Collected data entries
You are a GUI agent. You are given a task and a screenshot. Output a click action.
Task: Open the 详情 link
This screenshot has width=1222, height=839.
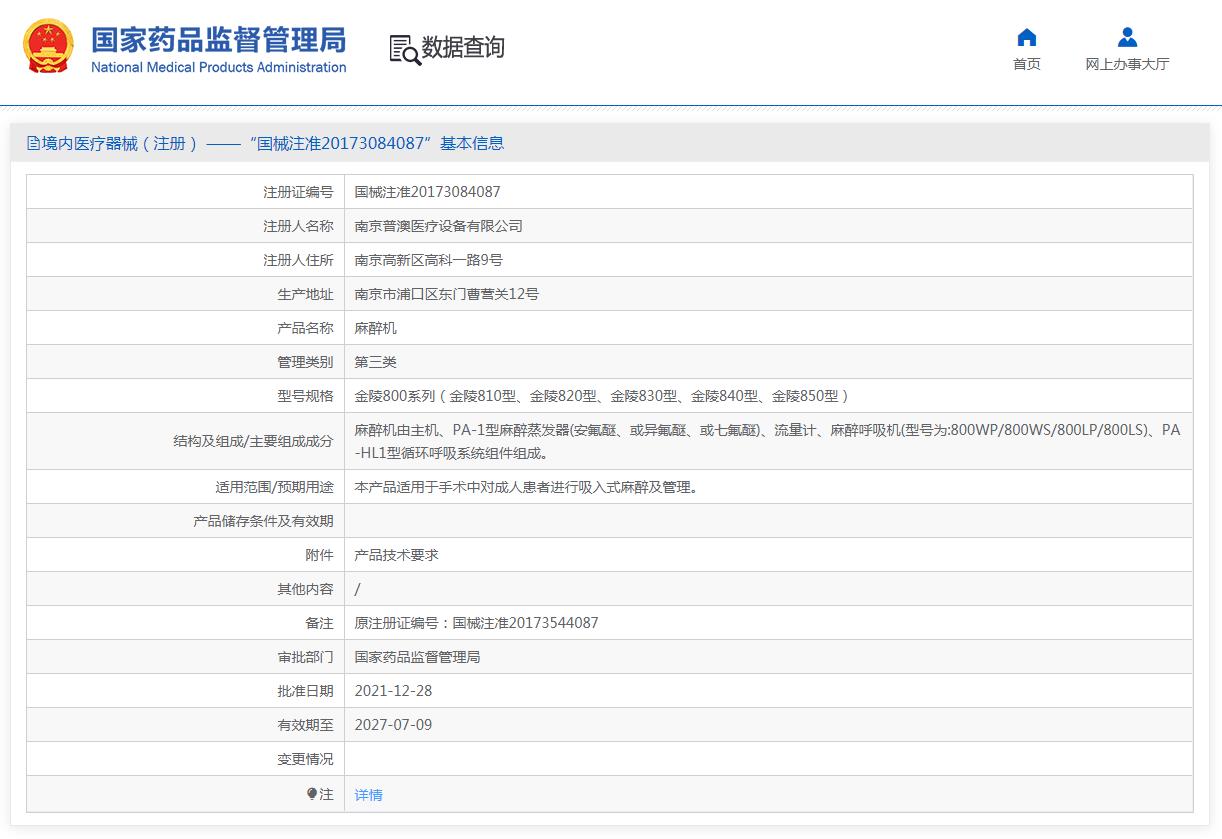[368, 795]
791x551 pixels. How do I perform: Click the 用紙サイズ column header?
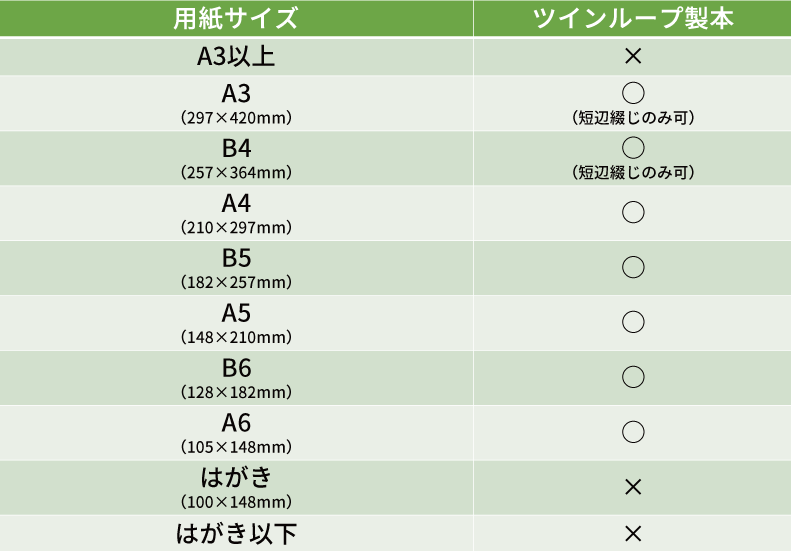click(x=236, y=19)
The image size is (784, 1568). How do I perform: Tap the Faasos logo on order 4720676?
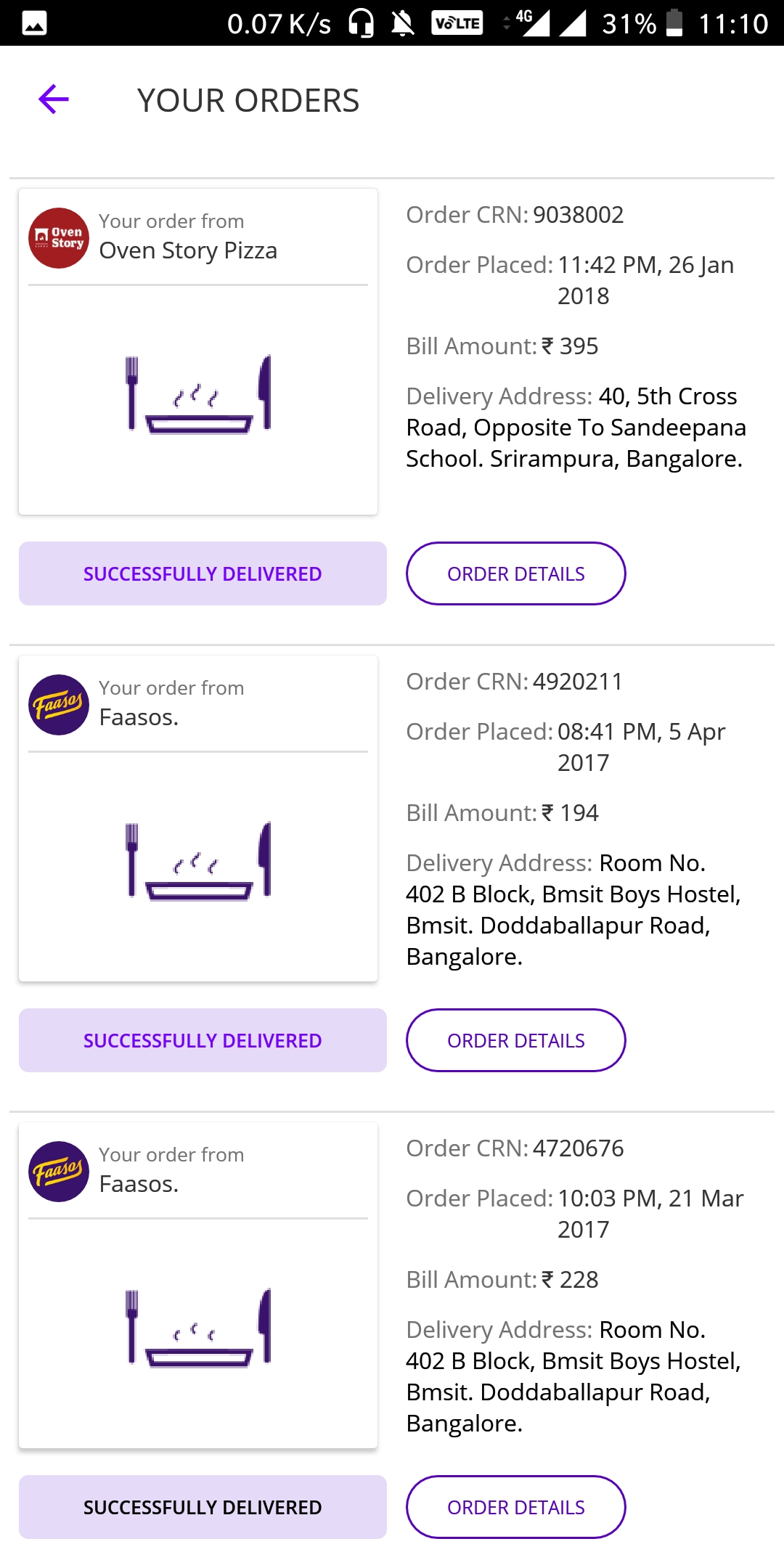tap(59, 1172)
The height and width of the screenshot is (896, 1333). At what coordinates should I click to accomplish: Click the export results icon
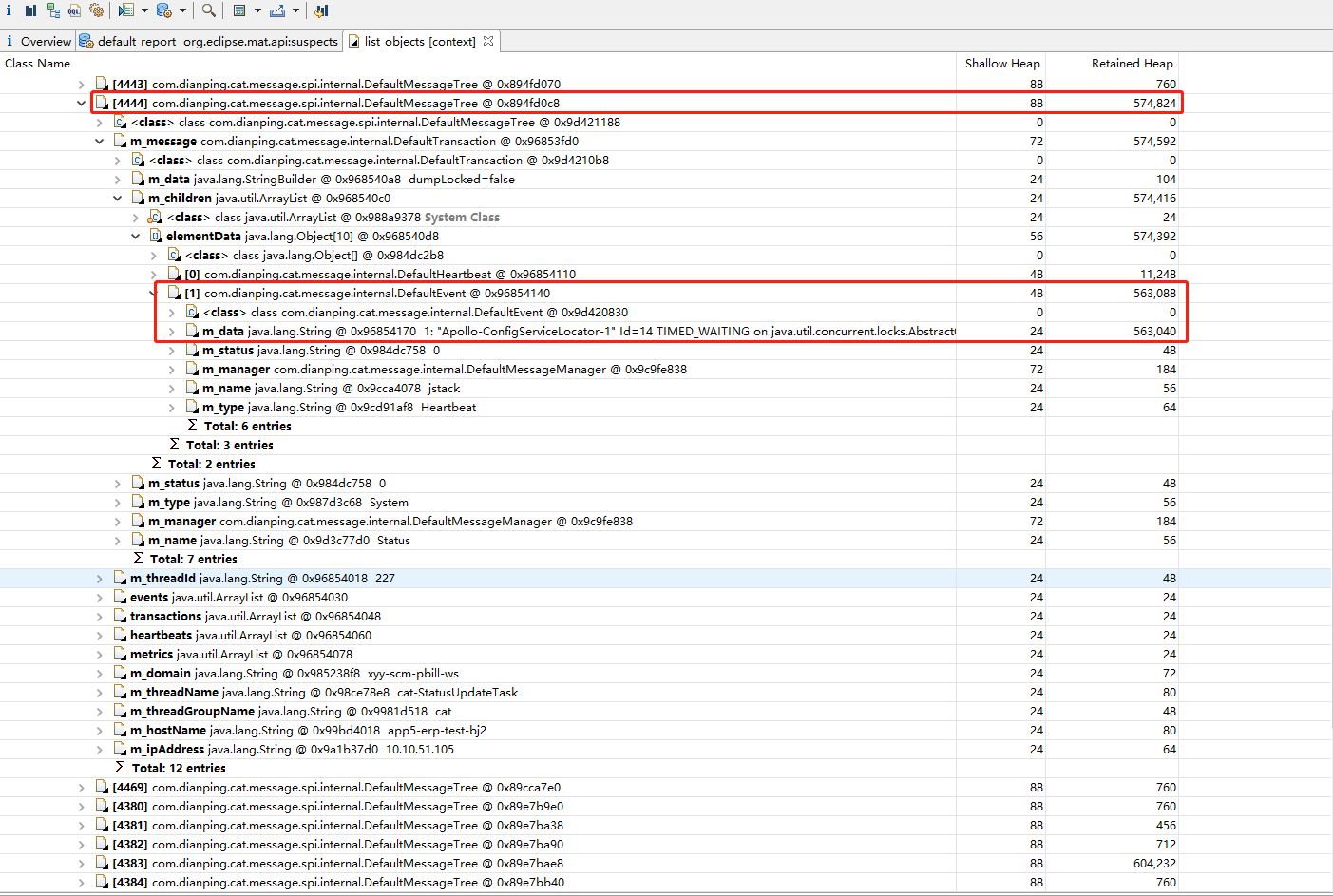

_WHAT THE TASK REQUIRES_
The reply has to reproduce every line above verbatim and contain no pictures.

_RESPONSE TO THE TASK_
You are a GUI agent. You are given a task and a screenshot. Output a click action.
Task: Open the 详情 link
This screenshot has width=1222, height=839.
[368, 795]
791x551 pixels. How do I perform: Click the 用紙サイズ column header?
click(x=236, y=19)
The image size is (784, 1568). How do I perform: Tap the Faasos logo on order 4720676?
tap(59, 1172)
The height and width of the screenshot is (896, 1333). At what coordinates should I click to accomplish: Click the export results icon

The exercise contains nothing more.